• The task: All lines in the material containing the word "computer" need to be copied.

• Input for this task:
------------------------
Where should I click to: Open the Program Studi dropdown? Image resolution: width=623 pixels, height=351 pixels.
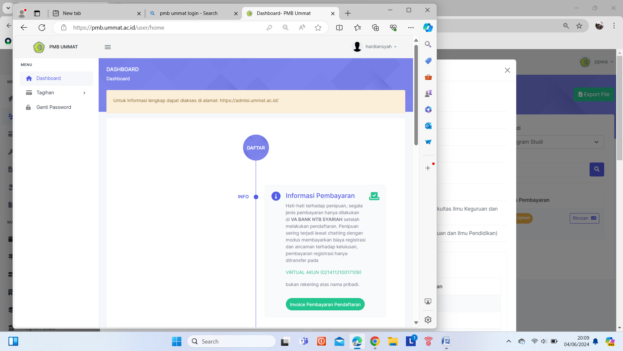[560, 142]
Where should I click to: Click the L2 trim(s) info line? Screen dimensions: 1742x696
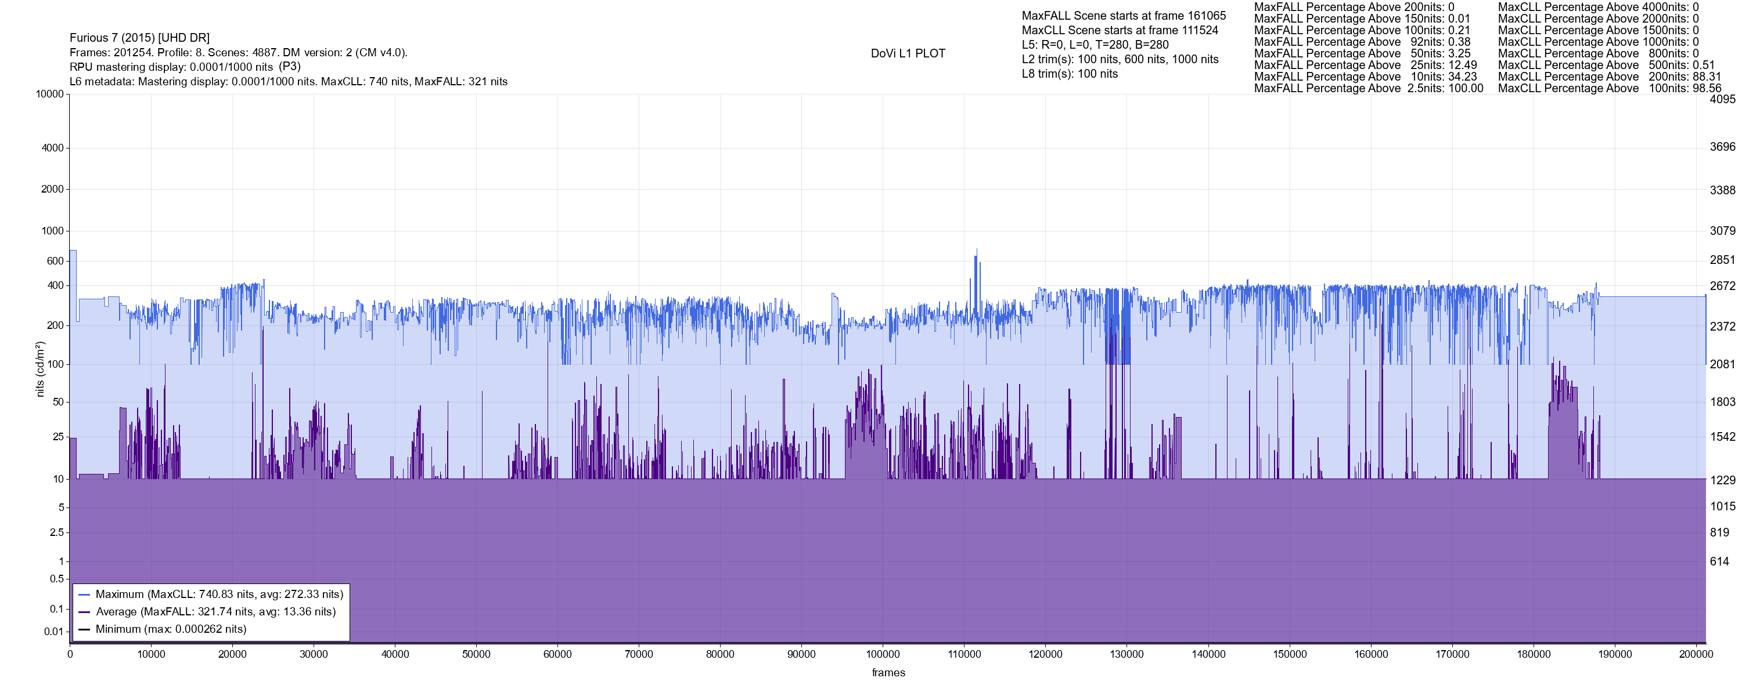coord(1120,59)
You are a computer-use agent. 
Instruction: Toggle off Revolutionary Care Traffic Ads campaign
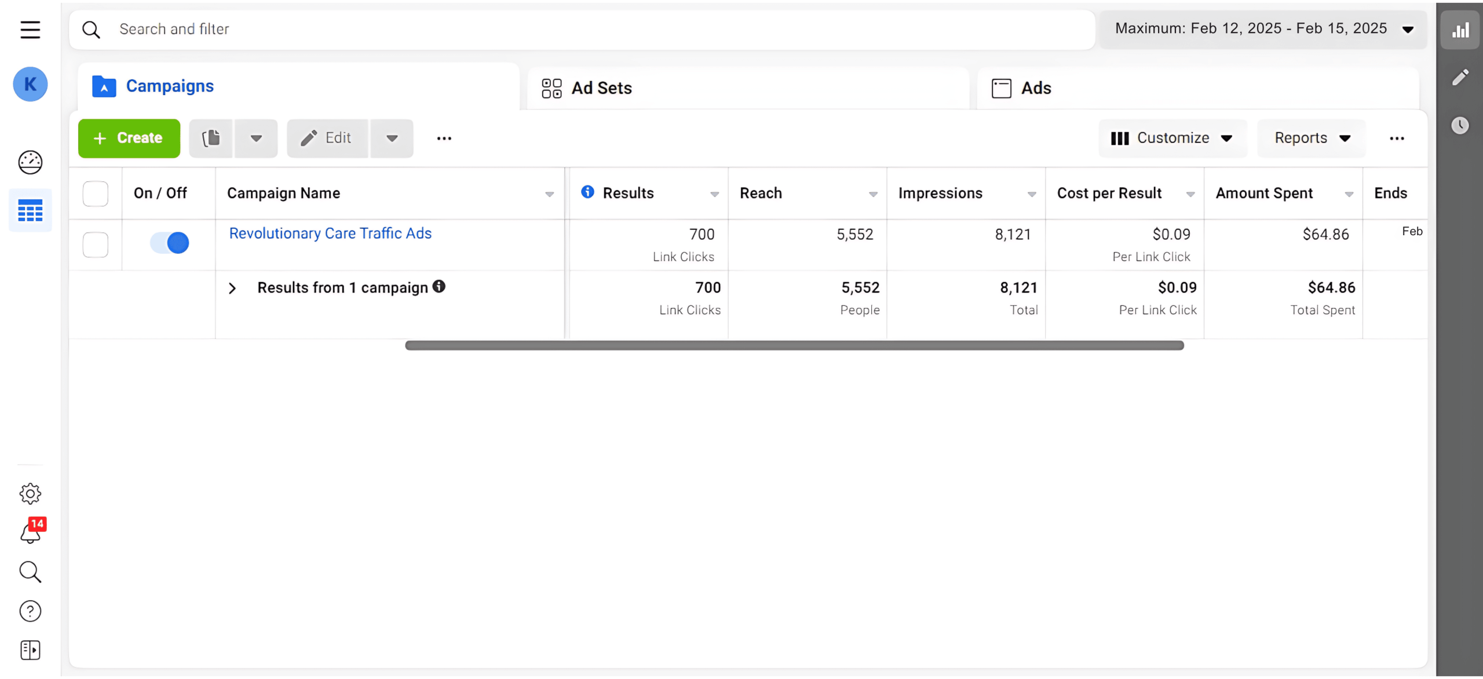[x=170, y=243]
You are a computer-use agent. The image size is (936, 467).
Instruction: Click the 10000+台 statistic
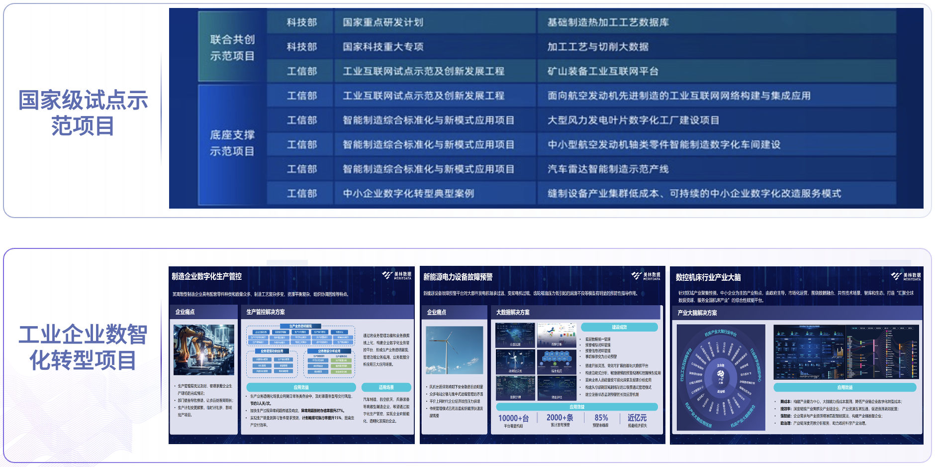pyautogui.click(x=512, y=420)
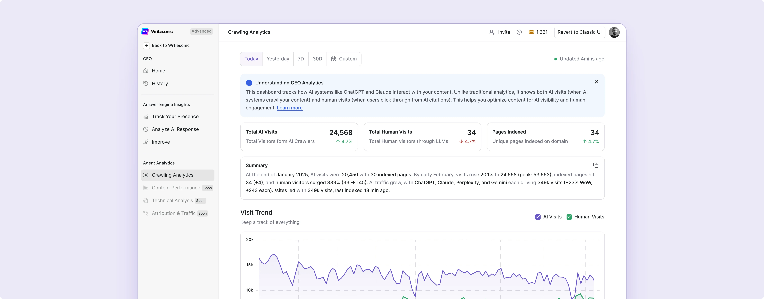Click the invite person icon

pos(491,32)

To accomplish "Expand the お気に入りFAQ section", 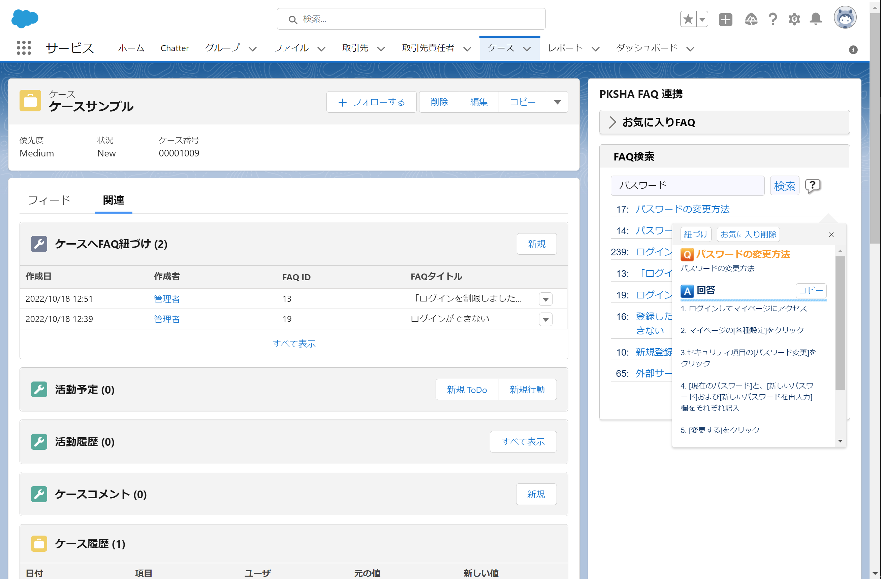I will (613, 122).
------------------------
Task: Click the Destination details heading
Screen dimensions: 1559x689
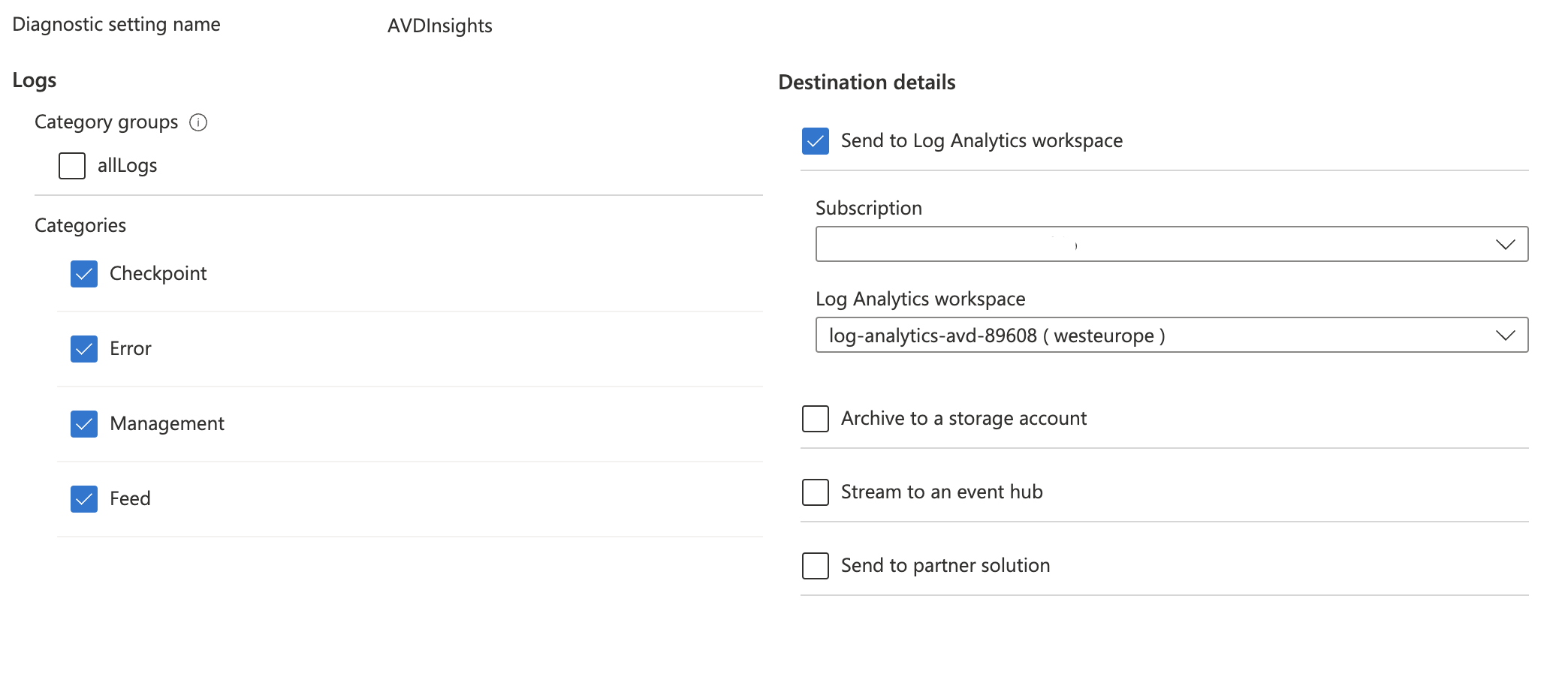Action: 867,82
------------------------
• Completed exercise:
You are a computer-use agent. 
You are a computer-use agent. The image size is (936, 467).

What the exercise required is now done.